• Ejercicio 1
Reescribe de forma más breve el párrafo del artículo sobre Kanye West que empieza con "Quien dude de la legitimidad" y conserva sus datos principales.
• Ejercicio 2
Reescribe el artículo sobre Kanye West desde "Con la salida" hasta "la música contemporánea." y cambia "disco" por "álbum".
• Ejercicio 3
Prosigue el artículo sobre Kanye West a partir de su última oración.

• Extracto del documento
▼▼▼
Con la salida de su nuevo disco —en el que, fiel a su estilo, cruza varios géneros— surge la pregunta por el momento artístico, personal y político en el que está inmerso uno de los artistas más destacados de la música contemporánea.
Por Rodrigo López
Quien dude de la legitimidad que ha obtenido Kanye Omari West como artista dentro de la industria musical contemporánea busca contradecir a la mismísima historia. Los hechos son irrefutables: dueño de un lugar inamovible en el olimpo de la cultura pop moderna, el cantante, productor y empresario nacido en Atlanta y criado en Chicago es una de las mentes más creativas, audaces, feroces e innovadoras de su era. Amado y odiado en partes iguales, Kanye ha conseguido diferenciarse de la gran mayoría de sus colegas al apoyarse en una rocosa columna vertebral compuesta por una inigualable capacidad para reinventarse sonora y estéticamente y por su revolucionaria visión a la hora de combinar géneros, sub-géneros y estilos musicales sin perder jamás la coherencia estructural que lo sostiene.
▲▲▲
• Extracto de datos
▼▼▼
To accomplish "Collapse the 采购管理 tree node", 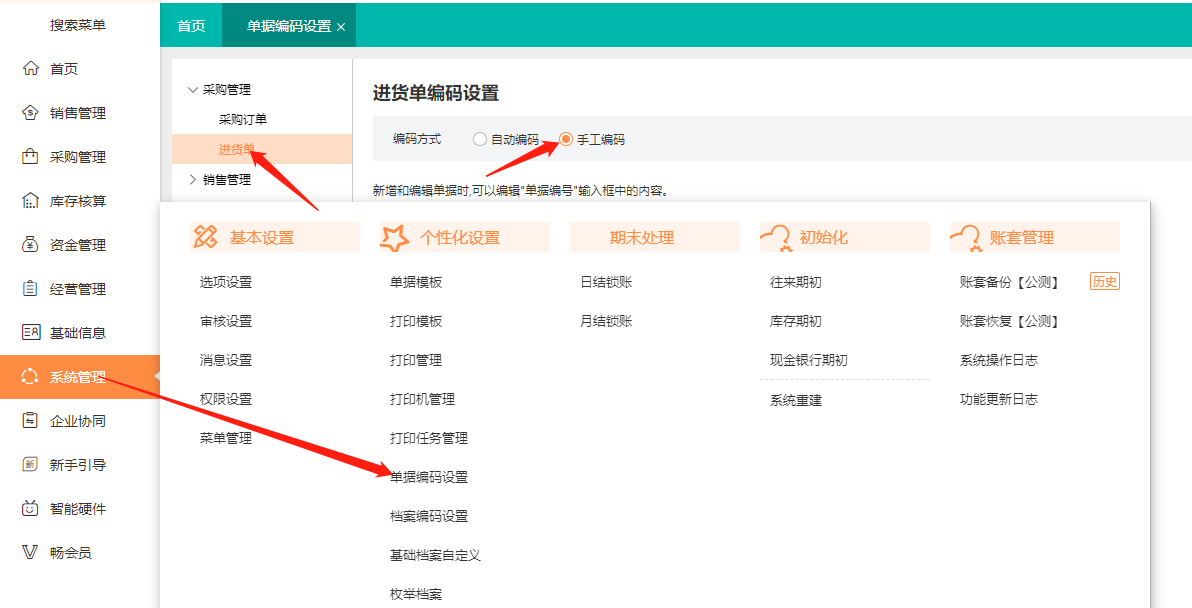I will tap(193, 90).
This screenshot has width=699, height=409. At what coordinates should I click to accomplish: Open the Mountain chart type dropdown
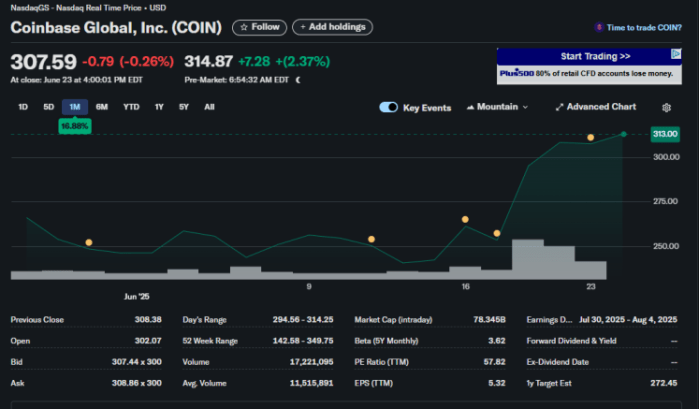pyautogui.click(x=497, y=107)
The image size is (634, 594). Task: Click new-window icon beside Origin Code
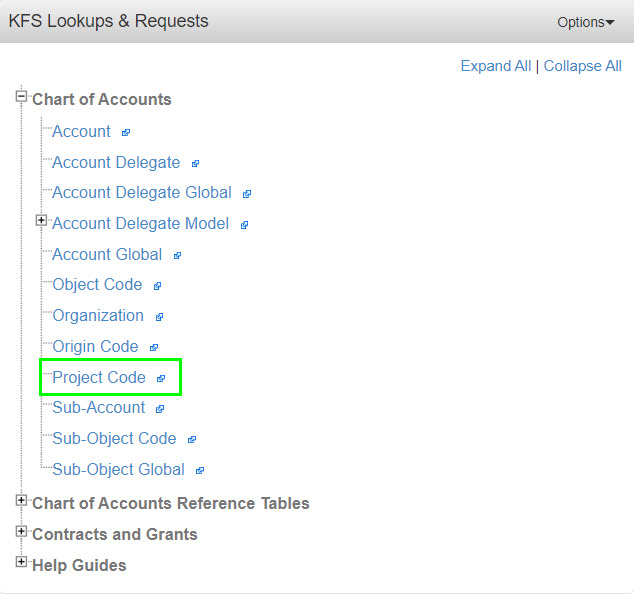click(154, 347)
▲▲▲
• Respuesta 1
Cuestionar la legitimidad de Kanye Omari West en la industria musical contemporánea es contradecir la historia. Nacido en Atlanta y criado en Chicago, este cantante, productor y empresario ocupa un lugar inamovible en la cultura pop moderna y es una de las mentes más creativas e innovadoras de su era. Amado y odiado por igual, se distingue de la mayoría de sus colegas por dos razones. La primera es su capacidad para reinventarse en lo sonoro y lo estético. La segunda es su visión para combinar géneros, subgéneros y estilos sin perder coherencia.

• Respuesta 2
Con la salida de su nuevo álbum —en el que, fiel a su estilo, cruza varios géneros— surge la pregunta por el momento artístico, personal y político en el que está inmerso uno de los artistas más destacados de la música contemporánea.

• Respuesta 3
En su obra vertiginosa, que puede ser dividida en dos partes muy diferentes entre sí (pre y post 2016, con un tramo final bastante flojo en lo compositivo), dialogan con absoluta consistencia evolutiva –entre muchos otros– el rap, el hip hop, el soul, el funk, el jazz, el pop barroco, el pop clásico, el electro, el synth pop, el rock industrial, el trap, la electrónica clásica, el house, el punk/rock rap y el góspel. El resultado es una maquinaria conceptual ecléctica que siempre se encuentra en proceso de expansión y que, hasta la actualidad, no había tenido tapujos a la hora de denunciar en su lírica las duras vivencias y padecimientos cotidianos de la comunidad negra de los Estados Unidos.
Una maquinaria caracterizada por un profundo amor hacia el arte, por su facilidad para abrir líneas experimentales inesperadas y por el hecho de quebrar un sinfín de barreras raciales y culturales, que le permitió a su creador acceder a lugares a los que los negros jamás habían llegado. Por ejemplo, a las altas esferas de la moda y las rondas empresariales.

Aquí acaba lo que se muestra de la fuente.